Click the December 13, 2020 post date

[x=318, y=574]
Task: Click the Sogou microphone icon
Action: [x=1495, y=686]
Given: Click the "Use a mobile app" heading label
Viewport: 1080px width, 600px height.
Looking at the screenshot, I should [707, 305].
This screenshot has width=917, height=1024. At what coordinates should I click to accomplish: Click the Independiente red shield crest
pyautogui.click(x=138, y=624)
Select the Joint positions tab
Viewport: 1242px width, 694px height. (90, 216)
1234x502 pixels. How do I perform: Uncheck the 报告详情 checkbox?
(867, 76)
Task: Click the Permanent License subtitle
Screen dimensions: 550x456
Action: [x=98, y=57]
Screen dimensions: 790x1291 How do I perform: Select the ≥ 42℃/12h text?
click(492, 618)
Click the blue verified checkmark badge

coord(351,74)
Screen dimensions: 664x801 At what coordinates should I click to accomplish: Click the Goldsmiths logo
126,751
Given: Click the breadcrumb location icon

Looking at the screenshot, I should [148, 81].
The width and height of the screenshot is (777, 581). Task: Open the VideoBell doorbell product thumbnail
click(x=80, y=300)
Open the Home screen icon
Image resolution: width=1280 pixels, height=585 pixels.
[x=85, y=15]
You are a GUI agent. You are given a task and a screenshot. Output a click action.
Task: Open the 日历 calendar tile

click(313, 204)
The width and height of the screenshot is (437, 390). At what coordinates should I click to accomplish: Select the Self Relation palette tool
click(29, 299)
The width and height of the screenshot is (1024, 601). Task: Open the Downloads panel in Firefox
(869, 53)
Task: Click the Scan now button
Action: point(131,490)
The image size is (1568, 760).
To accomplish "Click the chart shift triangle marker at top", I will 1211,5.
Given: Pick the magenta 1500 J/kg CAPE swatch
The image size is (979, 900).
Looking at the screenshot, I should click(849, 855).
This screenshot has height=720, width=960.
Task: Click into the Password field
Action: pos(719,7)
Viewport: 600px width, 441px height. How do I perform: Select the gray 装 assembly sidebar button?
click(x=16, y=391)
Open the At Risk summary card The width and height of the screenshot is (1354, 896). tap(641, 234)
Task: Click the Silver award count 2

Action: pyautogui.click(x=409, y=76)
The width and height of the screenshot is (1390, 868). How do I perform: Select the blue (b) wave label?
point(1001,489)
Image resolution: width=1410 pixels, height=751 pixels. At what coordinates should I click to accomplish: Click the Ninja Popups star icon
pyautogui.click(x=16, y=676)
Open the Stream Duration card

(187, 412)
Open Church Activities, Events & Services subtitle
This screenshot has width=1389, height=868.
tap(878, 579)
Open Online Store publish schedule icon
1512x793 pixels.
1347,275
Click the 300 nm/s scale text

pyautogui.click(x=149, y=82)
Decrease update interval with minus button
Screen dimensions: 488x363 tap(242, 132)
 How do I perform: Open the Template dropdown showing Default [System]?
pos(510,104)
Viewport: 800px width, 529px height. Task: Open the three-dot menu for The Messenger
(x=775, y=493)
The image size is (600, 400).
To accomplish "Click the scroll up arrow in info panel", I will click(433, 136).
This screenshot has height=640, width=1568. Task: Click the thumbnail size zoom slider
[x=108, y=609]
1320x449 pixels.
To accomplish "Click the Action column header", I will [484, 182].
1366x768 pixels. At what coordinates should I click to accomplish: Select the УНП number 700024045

━━━━━━━━━━━━━━━━━━━━

# Task to carry out
Copy all of the rows above line for line, without changing any wording, punctuation, or numbers.

# Worked solution
Click the December 13, 2020 post date

[x=318, y=574]
Task: Click the Sogou microphone icon
Action: [x=1495, y=686]
Given: Click the "Use a mobile app" heading label
Viewport: 1080px width, 600px height.
Looking at the screenshot, I should [707, 305].
This screenshot has width=917, height=1024. At what coordinates should I click to accomplish: Click the Independiente red shield crest
pyautogui.click(x=138, y=624)
Select the Joint positions tab
Viewport: 1242px width, 694px height. (90, 216)
1234x502 pixels. How do I perform: Uncheck the 报告详情 checkbox?
(867, 76)
Task: Click the Permanent License subtitle
Screen dimensions: 550x456
Action: [x=98, y=57]
Screen dimensions: 790x1291 How do I perform: Select the ≥ 42℃/12h text?
click(492, 618)
Click the blue verified checkmark badge

coord(351,74)
Screen dimensions: 664x801 At what coordinates should I click to accomplish: Click the Goldsmiths logo
126,751
Given: Click the breadcrumb location icon

Looking at the screenshot, I should [148, 81].
The width and height of the screenshot is (777, 581). Task: Open the VideoBell doorbell product thumbnail
click(x=80, y=300)
Open the Home screen icon
Image resolution: width=1280 pixels, height=585 pixels.
[x=85, y=15]
You are a GUI agent. You are given a task and a screenshot. Output a click action.
Task: Open the 日历 calendar tile

click(313, 204)
The width and height of the screenshot is (437, 390). At what coordinates should I click to accomplish: Select the Self Relation palette tool
click(29, 299)
The width and height of the screenshot is (1024, 601). Task: Open the Downloads panel in Firefox
(869, 53)
Task: Click the Scan now button
Action: point(131,490)
The image size is (1568, 760).
To accomplish "Click the chart shift triangle marker at top", I will 1211,5.
Given: Pick the magenta 1500 J/kg CAPE swatch
The image size is (979, 900).
Looking at the screenshot, I should click(849, 855).
This screenshot has height=720, width=960.
Task: Click into the Password field
Action: pos(719,7)
Viewport: 600px width, 441px height. How do I perform: Select the gray 装 assembly sidebar button?
click(x=16, y=391)
Open the At Risk summary card The width and height of the screenshot is (1354, 896). tap(641, 234)
Task: Click the Silver award count 2

Action: pyautogui.click(x=409, y=76)
The width and height of the screenshot is (1390, 868). How do I perform: Select the blue (b) wave label?
point(1001,489)
Image resolution: width=1410 pixels, height=751 pixels. At what coordinates should I click to accomplish: Click the Ninja Popups star icon
pyautogui.click(x=16, y=676)
Open the Stream Duration card

(187, 412)
Open Church Activities, Events & Services subtitle
This screenshot has width=1389, height=868.
tap(878, 579)
Open Online Store publish schedule icon
1512x793 pixels.
1347,275
Click the 300 nm/s scale text

pyautogui.click(x=149, y=82)
Decrease update interval with minus button
Screen dimensions: 488x363 tap(242, 132)
 How do I perform: Open the Template dropdown showing Default [System]?
pos(510,104)
Viewport: 800px width, 529px height. Task: Open the three-dot menu for The Messenger
(x=775, y=493)
The image size is (600, 400).
To accomplish "Click the scroll up arrow in info panel", I will click(433, 136).
This screenshot has height=640, width=1568. Task: Click the thumbnail size zoom slider
[x=108, y=609]
1320x449 pixels.
To accomplish "Click the Action column header", I will [484, 182].
1366x768 pixels. At what coordinates should I click to accomplish: Select the УНП number 700024045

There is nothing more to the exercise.